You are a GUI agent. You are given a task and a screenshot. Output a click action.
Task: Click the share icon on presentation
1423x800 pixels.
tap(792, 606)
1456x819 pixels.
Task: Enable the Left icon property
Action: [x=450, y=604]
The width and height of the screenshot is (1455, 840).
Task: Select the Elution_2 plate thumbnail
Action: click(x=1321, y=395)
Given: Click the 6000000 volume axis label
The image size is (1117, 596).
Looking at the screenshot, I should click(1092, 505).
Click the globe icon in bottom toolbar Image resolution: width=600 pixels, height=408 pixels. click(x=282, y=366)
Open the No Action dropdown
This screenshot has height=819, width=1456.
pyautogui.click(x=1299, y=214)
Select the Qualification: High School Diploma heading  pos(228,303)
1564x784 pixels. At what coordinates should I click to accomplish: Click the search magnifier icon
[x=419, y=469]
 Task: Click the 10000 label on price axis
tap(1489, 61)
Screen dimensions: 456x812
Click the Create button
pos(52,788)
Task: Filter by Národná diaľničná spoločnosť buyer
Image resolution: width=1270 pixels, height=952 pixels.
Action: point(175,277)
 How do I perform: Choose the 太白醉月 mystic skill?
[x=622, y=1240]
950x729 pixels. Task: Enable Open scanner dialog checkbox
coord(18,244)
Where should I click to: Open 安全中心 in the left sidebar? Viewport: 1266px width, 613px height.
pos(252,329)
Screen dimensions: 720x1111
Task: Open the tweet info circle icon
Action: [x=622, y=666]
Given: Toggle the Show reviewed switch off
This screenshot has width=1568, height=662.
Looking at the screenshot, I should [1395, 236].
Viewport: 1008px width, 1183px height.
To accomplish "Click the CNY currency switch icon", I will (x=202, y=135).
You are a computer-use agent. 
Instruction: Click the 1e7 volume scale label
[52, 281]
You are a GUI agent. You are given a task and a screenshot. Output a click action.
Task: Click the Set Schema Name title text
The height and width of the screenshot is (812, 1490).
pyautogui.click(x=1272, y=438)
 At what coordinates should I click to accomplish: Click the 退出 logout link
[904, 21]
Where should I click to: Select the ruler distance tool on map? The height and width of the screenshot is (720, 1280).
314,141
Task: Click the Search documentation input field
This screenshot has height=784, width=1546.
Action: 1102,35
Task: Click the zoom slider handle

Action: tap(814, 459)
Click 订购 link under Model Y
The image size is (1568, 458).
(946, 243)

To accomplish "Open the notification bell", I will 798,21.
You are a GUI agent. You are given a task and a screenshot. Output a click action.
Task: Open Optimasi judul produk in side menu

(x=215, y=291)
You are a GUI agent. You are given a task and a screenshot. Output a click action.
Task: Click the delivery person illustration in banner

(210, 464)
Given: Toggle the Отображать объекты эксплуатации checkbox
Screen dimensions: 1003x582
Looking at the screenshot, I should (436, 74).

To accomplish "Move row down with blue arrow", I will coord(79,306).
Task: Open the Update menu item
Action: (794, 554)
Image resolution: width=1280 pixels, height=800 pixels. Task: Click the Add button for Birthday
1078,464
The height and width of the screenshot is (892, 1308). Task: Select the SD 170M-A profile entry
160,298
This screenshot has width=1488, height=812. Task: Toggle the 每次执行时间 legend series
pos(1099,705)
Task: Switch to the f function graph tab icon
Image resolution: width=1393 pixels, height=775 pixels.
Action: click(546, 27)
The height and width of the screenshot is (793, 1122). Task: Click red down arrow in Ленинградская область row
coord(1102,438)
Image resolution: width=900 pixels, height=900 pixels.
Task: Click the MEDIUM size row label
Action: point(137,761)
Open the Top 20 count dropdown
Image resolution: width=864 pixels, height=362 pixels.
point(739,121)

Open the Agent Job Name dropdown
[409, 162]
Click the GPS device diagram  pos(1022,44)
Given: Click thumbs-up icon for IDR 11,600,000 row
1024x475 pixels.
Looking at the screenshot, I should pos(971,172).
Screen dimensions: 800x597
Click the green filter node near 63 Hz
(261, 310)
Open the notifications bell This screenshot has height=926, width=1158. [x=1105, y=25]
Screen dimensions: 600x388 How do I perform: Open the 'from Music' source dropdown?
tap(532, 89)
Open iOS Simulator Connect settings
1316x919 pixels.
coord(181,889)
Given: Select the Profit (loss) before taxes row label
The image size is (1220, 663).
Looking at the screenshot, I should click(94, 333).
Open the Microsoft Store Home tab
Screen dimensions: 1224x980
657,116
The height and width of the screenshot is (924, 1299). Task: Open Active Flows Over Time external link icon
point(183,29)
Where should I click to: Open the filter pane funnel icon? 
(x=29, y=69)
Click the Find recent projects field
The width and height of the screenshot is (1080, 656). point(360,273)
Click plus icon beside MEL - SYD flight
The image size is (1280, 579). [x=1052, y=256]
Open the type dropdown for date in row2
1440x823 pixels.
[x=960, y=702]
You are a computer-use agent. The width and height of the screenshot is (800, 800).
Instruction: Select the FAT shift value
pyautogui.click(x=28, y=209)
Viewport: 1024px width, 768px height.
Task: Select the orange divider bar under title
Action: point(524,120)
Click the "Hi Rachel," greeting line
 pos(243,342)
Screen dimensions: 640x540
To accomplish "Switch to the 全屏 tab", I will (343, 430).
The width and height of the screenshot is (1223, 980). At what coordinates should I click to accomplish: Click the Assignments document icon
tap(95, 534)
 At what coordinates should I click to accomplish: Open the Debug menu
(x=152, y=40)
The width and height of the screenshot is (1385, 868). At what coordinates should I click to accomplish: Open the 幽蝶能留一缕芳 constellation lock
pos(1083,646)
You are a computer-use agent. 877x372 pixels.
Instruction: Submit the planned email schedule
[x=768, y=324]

------------------------------------------------------------

**WHAT YOU HAVE TO DO**
Return every line of the rows above as a JSON array of strings, one string per line, with blank lines omitted.

**COMPLETE OUTPUT**
[
  "You are a GUI agent. You are given a task and a screenshot. Output a click action.",
  "Task: Click the share icon on presentation",
  "1423x800 pixels.",
  "tap(792, 606)",
  "1456x819 pixels.",
  "Task: Enable the Left icon property",
  "Action: [x=450, y=604]",
  "The width and height of the screenshot is (1455, 840).",
  "Task: Select the Elution_2 plate thumbnail",
  "Action: click(x=1321, y=395)",
  "Given: Click the 6000000 volume axis label",
  "The image size is (1117, 596).",
  "Looking at the screenshot, I should click(1092, 505).",
  "Click the globe icon in bottom toolbar Image resolution: width=600 pixels, height=408 pixels. click(x=282, y=366)",
  "Open the No Action dropdown",
  "This screenshot has height=819, width=1456.",
  "pyautogui.click(x=1299, y=214)",
  "Select the Qualification: High School Diploma heading  pos(228,303)",
  "1564x784 pixels. At what coordinates should I click to accomplish: Click the search magnifier icon",
  "[x=419, y=469]",
  " Task: Click the 10000 label on price axis",
  "tap(1489, 61)",
  "Screen dimensions: 456x812",
  "Click the Create button",
  "pos(52,788)",
  "Task: Filter by Národná diaľničná spoločnosť buyer",
  "Image resolution: width=1270 pixels, height=952 pixels.",
  "Action: point(175,277)",
  " How do I perform: Choose the 太白醉月 mystic skill?",
  "[x=622, y=1240]",
  "950x729 pixels. Task: Enable Open scanner dialog checkbox",
  "coord(18,244)",
  "Where should I click to: Open 安全中心 in the left sidebar? Viewport: 1266px width, 613px height.",
  "pos(252,329)",
  "Screen dimensions: 720x1111",
  "Task: Open the tweet info circle icon",
  "Action: [x=622, y=666]",
  "Given: Toggle the Show reviewed switch off",
  "This screenshot has width=1568, height=662.",
  "Looking at the screenshot, I should [1395, 236].",
  "Viewport: 1008px width, 1183px height.",
  "To accomplish \"Click the CNY currency switch icon\", I will (x=202, y=135).",
  "You are a computer-use agent. ",
  "Instruction: Click the 1e7 volume scale label",
  "[52, 281]",
  "You are a GUI agent. You are given a task and a screenshot. Output a click action.",
  "Task: Click the Set Schema Name title text",
  "The height and width of the screenshot is (812, 1490).",
  "pyautogui.click(x=1272, y=438)",
  " At what coordinates should I click to accomplish: Click the 退出 logout link",
  "[904, 21]",
  "Where should I click to: Select the ruler distance tool on map? The height and width of the screenshot is (720, 1280).",
  "314,141",
  "Task: Click the Search documentation input field",
  "This screenshot has height=784, width=1546.",
  "Action: 1102,35",
  "Task: Click the zoom slider handle",
  "Action: tap(814, 459)",
  "Click 订购 link under Model Y",
  "The image size is (1568, 458).",
  "(946, 243)",
  "To accomplish \"Open the notification bell\", I will 798,21.",
  "You are a GUI agent. You are given a task and a screenshot. Output a click action.",
  "Task: Open Optimasi judul produk in side menu",
  "(x=215, y=291)",
  "You are a GUI agent. You are given a task and a screenshot. Output a click action.",
  "Task: Click the delivery person illustration in banner",
  "(210, 464)",
  "Given: Toggle the Отображать объекты эксплуатации checkbox",
  "Screen dimensions: 1003x582",
  "Looking at the screenshot, I should (436, 74).",
  "To accomplish \"Move row down with blue arrow\", I will coord(79,306).",
  "Task: Open the Update menu item",
  "Action: (794, 554)",
  "Image resolution: width=1280 pixels, height=800 pixels. Task: Click the Add button for Birthday",
  "1078,464",
  "The height and width of the screenshot is (892, 1308). Task: Select the SD 170M-A profile entry",
  "160,298",
  "This screenshot has width=1488, height=812. Task: Toggle the 每次执行时间 legend series",
  "pos(1099,705)",
  "Task: Switch to the f function graph tab icon",
  "Image resolution: width=1393 pixels, height=775 pixels.",
  "Action: click(546, 27)",
  "The height and width of the screenshot is (793, 1122). Task: Click red down arrow in Ленинградская область row",
  "coord(1102,438)",
  "Image resolution: width=900 pixels, height=900 pixels.",
  "Task: Click the MEDIUM size row label",
  "Action: point(137,761)",
  "Open the Top 20 count dropdown",
  "Image resolution: width=864 pixels, height=362 pixels.",
  "point(739,121)",
  "Open the Agent Job Name dropdown",
  "[409, 162]",
  "Click the GPS device diagram  pos(1022,44)",
  "Given: Click thumbs-up icon for IDR 11,600,000 row",
  "1024x475 pixels.",
  "Looking at the screenshot, I should pos(971,172).",
  "Screen dimensions: 800x597",
  "Click the green filter node near 63 Hz",
  "(261, 310)",
  "Open the notifications bell This screenshot has height=926, width=1158. [x=1105, y=25]",
  "Screen dimensions: 600x388 How do I perform: Open the 'from Music' source dropdown?",
  "tap(532, 89)",
  "Open iOS Simulator Connect settings",
  "1316x919 pixels.",
  "coord(181,889)",
  "Given: Select the Profit (loss) before taxes row label",
  "The image size is (1220, 663).",
  "Looking at the screenshot, I should click(94, 333).",
  "Open the Microsoft Store Home tab",
  "Screen dimensions: 1224x980",
  "657,116",
  "The height and width of the screenshot is (924, 1299). Task: Open Active Flows Over Time external link icon",
  "point(183,29)",
  "Where should I click to: Open the filter pane funnel icon? ",
  "(x=29, y=69)",
  "Click the Find recent projects field",
  "The width and height of the screenshot is (1080, 656). point(360,273)",
  "Click plus icon beside MEL - SYD flight",
  "The image size is (1280, 579). [x=1052, y=256]",
  "Open the type dropdown for date in row2",
  "1440x823 pixels.",
  "[x=960, y=702]",
  "You are a computer-use agent. The width and height of the screenshot is (800, 800).",
  "Instruction: Select the FAT shift value",
  "pyautogui.click(x=28, y=209)",
  "Viewport: 1024px width, 768px height.",
  "Task: Select the orange divider bar under title",
  "Action: point(524,120)",
  "Click the \"Hi Rachel,\" greeting line",
  " pos(243,342)",
  "Screen dimensions: 640x540",
  "To accomplish \"Switch to the 全屏 tab\", I will (343, 430).",
  "The width and height of the screenshot is (1223, 980). At what coordinates should I click to accomplish: Click the Assignments document icon",
  "tap(95, 534)",
  " At what coordinates should I click to accomplish: Open the Debug menu",
  "(x=152, y=40)",
  "The width and height of the screenshot is (1385, 868). At what coordinates should I click to accomplish: Open the 幽蝶能留一缕芳 constellation lock",
  "pos(1083,646)",
  "You are a computer-use agent. 877x372 pixels.",
  "Instruction: Submit the planned email schedule",
  "[x=768, y=324]"
]